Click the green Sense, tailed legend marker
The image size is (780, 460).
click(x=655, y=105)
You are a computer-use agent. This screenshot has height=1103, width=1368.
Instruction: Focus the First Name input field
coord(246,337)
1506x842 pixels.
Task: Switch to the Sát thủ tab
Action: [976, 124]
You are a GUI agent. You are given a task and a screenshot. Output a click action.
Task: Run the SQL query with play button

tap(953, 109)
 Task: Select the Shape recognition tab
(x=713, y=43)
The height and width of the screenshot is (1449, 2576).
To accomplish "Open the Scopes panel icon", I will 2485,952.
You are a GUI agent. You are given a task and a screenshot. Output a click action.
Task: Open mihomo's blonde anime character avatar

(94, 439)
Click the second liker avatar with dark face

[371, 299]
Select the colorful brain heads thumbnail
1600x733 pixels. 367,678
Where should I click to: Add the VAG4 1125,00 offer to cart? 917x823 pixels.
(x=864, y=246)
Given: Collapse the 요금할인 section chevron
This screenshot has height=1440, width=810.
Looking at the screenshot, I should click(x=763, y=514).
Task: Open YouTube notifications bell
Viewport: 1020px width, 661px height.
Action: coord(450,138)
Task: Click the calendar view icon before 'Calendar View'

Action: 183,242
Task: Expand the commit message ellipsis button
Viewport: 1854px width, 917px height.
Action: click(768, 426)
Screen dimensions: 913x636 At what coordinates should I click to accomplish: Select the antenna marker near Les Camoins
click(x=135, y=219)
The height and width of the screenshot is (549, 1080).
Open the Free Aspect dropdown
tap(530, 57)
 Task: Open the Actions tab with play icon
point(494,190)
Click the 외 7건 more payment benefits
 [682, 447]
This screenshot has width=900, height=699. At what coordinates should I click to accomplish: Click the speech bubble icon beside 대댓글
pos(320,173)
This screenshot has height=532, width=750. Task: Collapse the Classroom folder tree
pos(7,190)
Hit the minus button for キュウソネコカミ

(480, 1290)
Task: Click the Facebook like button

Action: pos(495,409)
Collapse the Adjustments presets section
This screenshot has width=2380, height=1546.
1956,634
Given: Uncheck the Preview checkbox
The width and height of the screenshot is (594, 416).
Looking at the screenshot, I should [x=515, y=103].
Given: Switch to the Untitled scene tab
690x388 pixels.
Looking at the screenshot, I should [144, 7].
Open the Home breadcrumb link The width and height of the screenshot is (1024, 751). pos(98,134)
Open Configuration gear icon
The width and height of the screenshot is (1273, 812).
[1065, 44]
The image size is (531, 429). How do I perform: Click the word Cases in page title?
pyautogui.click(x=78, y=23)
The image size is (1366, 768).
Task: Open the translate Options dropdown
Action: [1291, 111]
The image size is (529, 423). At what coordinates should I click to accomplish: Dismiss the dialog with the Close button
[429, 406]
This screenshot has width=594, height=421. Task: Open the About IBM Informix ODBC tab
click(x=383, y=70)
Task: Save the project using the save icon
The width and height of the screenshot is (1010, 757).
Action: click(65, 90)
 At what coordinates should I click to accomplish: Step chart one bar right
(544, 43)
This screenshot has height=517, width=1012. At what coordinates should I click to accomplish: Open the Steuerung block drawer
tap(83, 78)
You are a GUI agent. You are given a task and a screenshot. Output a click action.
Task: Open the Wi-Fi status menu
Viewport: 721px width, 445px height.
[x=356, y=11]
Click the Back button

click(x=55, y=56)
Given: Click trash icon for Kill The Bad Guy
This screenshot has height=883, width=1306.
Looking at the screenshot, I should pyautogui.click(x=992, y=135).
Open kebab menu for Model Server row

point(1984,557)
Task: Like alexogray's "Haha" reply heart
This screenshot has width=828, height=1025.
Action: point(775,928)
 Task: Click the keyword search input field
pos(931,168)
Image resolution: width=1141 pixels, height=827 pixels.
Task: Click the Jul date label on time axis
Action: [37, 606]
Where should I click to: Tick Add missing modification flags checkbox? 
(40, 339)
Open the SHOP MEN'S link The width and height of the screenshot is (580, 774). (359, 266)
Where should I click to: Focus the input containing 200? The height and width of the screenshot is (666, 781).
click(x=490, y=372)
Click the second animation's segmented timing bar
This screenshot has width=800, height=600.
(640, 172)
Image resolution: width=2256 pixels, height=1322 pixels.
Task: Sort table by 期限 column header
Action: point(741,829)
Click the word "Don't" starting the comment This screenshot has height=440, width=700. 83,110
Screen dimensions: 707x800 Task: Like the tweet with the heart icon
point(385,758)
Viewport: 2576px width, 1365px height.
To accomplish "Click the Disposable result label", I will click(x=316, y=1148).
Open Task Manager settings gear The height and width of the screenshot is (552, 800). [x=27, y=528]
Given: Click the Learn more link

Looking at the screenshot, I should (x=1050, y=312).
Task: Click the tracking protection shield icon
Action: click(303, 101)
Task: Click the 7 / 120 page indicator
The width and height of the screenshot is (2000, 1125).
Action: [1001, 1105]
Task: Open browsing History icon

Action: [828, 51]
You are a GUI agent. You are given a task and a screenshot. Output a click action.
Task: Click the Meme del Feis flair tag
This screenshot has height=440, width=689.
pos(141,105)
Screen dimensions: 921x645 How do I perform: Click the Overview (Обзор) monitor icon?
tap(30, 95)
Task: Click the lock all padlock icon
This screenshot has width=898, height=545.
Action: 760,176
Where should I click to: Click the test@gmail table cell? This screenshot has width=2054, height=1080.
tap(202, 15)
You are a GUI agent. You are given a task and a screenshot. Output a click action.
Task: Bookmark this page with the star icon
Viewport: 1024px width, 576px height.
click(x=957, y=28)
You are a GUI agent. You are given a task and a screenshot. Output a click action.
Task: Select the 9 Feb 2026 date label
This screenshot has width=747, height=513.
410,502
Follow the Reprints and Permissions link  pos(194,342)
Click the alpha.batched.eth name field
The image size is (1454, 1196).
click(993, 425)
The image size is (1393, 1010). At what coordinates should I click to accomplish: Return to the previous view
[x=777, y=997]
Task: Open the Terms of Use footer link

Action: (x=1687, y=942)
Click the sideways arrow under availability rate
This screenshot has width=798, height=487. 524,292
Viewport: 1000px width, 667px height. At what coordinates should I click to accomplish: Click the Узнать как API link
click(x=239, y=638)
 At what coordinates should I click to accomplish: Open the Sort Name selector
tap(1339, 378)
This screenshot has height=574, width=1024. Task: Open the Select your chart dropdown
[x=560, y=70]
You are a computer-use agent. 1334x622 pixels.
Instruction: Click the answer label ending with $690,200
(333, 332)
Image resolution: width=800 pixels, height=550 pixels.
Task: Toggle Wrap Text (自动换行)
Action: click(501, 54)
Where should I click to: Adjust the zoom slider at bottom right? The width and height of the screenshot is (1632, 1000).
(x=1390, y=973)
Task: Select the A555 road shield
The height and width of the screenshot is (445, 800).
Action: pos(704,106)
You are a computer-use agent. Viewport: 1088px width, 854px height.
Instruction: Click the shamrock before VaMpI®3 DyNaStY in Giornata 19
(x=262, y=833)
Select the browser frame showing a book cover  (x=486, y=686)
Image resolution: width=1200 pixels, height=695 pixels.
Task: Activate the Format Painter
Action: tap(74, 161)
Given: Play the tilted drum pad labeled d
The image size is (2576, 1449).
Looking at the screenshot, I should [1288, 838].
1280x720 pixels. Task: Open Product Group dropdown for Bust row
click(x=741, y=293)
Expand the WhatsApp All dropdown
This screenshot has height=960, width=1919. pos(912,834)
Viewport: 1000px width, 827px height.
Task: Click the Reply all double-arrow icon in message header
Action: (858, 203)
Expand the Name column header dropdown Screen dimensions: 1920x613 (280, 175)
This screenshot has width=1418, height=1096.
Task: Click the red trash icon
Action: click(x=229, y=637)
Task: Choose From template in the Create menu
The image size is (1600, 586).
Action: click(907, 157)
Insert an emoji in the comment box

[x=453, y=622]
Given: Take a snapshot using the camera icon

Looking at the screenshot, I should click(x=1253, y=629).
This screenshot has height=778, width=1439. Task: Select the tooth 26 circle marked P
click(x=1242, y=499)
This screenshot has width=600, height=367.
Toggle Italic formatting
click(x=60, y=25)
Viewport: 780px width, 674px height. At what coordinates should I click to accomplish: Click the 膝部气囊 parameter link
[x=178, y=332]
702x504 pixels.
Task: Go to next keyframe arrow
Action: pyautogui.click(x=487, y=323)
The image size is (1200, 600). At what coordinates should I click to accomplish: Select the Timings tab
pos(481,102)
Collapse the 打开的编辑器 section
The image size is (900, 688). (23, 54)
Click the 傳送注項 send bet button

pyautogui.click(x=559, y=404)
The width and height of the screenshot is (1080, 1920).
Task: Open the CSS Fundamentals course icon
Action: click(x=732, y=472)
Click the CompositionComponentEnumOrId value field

+ + + +

GOAL
State how many lines of the items above contain the string "pixels", giving only the number.

OUTPUT OF THE EXERCISE
11